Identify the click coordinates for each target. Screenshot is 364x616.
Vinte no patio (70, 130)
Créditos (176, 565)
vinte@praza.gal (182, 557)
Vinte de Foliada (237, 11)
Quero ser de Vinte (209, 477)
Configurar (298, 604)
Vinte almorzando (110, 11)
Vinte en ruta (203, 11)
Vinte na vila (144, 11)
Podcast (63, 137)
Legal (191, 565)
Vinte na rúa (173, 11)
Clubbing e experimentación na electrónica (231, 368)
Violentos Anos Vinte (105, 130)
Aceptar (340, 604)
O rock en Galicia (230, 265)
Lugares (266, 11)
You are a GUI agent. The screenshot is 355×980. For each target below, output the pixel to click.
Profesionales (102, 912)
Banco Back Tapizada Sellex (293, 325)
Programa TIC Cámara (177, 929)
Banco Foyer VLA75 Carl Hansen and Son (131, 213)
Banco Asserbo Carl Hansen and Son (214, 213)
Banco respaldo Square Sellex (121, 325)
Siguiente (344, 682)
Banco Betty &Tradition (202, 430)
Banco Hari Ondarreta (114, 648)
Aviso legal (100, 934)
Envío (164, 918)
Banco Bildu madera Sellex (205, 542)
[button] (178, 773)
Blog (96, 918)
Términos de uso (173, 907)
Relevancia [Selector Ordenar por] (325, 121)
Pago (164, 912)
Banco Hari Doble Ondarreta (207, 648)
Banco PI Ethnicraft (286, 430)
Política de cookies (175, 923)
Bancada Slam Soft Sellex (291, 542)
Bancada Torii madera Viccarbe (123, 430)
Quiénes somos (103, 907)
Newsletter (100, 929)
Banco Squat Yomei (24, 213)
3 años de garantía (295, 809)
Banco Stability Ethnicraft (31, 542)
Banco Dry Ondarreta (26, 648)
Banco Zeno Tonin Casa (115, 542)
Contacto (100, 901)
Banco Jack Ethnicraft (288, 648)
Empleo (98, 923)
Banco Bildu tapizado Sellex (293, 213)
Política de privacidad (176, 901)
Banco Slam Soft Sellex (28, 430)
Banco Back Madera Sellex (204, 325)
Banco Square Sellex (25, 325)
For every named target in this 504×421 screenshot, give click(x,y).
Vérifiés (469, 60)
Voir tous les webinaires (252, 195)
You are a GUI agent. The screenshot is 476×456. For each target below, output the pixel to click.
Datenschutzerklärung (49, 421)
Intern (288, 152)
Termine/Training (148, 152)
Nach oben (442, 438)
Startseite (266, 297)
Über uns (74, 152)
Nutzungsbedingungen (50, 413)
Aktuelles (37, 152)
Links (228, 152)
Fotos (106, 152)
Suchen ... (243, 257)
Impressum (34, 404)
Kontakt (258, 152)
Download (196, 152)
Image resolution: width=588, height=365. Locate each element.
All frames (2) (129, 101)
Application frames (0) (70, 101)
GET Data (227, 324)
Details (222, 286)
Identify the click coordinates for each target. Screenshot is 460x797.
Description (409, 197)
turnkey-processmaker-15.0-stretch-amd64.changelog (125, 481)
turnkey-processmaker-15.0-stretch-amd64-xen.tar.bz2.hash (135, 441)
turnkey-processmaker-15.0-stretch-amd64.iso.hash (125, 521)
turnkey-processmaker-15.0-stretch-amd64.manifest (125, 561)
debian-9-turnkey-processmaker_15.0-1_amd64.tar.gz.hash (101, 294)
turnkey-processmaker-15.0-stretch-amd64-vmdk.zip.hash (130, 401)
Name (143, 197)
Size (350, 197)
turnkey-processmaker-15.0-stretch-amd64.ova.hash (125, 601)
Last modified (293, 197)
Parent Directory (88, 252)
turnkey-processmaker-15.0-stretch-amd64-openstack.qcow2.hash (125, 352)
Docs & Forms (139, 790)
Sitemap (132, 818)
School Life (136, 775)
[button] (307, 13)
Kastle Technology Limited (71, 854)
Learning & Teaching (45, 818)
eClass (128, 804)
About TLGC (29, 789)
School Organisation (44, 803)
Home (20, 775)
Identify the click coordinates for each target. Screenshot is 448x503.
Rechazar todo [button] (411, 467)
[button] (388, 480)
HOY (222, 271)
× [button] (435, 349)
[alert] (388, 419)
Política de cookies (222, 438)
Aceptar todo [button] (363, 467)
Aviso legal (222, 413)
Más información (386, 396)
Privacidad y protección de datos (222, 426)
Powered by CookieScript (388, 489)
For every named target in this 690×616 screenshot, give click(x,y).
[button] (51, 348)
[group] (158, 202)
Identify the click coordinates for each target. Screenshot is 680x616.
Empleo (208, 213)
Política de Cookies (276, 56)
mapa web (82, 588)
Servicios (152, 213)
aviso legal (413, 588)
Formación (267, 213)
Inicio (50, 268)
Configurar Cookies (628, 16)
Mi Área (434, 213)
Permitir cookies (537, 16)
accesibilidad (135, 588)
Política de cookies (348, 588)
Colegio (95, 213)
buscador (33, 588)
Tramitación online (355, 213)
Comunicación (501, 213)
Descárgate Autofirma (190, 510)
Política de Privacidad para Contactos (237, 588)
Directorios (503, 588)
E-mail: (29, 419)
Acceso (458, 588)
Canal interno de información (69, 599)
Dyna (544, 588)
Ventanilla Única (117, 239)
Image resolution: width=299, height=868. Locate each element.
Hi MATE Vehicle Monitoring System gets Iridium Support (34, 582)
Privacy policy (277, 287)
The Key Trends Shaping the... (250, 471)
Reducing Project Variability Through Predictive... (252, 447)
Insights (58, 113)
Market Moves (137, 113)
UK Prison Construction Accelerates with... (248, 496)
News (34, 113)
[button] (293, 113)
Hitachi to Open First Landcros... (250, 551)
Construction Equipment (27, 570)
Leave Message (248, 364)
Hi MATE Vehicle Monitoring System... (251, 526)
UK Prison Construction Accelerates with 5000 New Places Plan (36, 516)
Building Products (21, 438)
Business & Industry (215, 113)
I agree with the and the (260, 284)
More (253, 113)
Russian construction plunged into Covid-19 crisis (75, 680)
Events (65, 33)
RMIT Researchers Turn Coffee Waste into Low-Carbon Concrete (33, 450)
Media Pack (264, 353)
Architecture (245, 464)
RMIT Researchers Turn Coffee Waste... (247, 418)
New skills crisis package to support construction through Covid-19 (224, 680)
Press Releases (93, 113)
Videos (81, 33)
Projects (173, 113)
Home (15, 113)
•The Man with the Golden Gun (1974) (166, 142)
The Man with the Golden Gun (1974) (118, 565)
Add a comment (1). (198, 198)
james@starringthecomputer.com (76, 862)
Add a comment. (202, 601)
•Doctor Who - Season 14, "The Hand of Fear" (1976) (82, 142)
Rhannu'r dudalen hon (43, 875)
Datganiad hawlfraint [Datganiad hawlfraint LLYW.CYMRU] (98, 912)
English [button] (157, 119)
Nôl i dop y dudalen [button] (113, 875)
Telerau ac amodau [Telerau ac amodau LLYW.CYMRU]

▶ _Problem details_
Please extract every line from the one containing "Directorios (503, 588)" through the end of the records, copying each line unchanged.

▶ _Problem solution_
Directorios (503, 588)
E-mail: (29, 419)
Acceso (458, 588)
Canal interno de información (69, 599)
Dyna (544, 588)
Ventanilla Única (117, 239)
Image resolution: width=299, height=868. Locate each element.
Hi MATE Vehicle Monitoring System gets Iridium Support (34, 582)
Privacy policy (277, 287)
The Key Trends Shaping the... (250, 471)
Reducing Project Variability Through Predictive... (252, 447)
Insights (58, 113)
Market Moves (137, 113)
UK Prison Construction Accelerates with... (248, 496)
News (34, 113)
[button] (293, 113)
Hitachi to Open First Landcros... (250, 551)
Construction Equipment (27, 570)
Leave Message (248, 364)
Hi MATE Vehicle Monitoring System... (251, 526)
UK Prison Construction Accelerates with 5000 New Places Plan (36, 516)
Building Products (21, 438)
Business & Industry (215, 113)
I agree with the and the (260, 284)
More (253, 113)
Russian construction plunged into Covid-19 crisis (75, 680)
Events (65, 33)
RMIT Researchers Turn Coffee Waste into Low-Carbon Concrete (33, 450)
Media Pack (264, 353)
Architecture (245, 464)
RMIT Researchers Turn Coffee Waste... (247, 418)
New skills crisis package to support construction through Covid-19 (224, 680)
Press Releases (93, 113)
Videos (81, 33)
Projects (173, 113)
Home (15, 113)
•The Man with the Golden Gun (1974) (166, 142)
The Man with the Golden Gun (1974) (118, 565)
Add a comment (1). (198, 198)
james@starringthecomputer.com (76, 862)
Add a comment. (202, 601)
•Doctor Who - Season 14, "The Hand of Fear" (1976) (82, 142)
Rhannu'r dudalen hon (43, 875)
Datganiad hawlfraint [Datganiad hawlfraint LLYW.CYMRU] (98, 912)
English [button] (157, 119)
Nôl i dop y dudalen [button] (113, 875)
Telerau ac amodau [Telerau ac amodau LLYW.CYMRU]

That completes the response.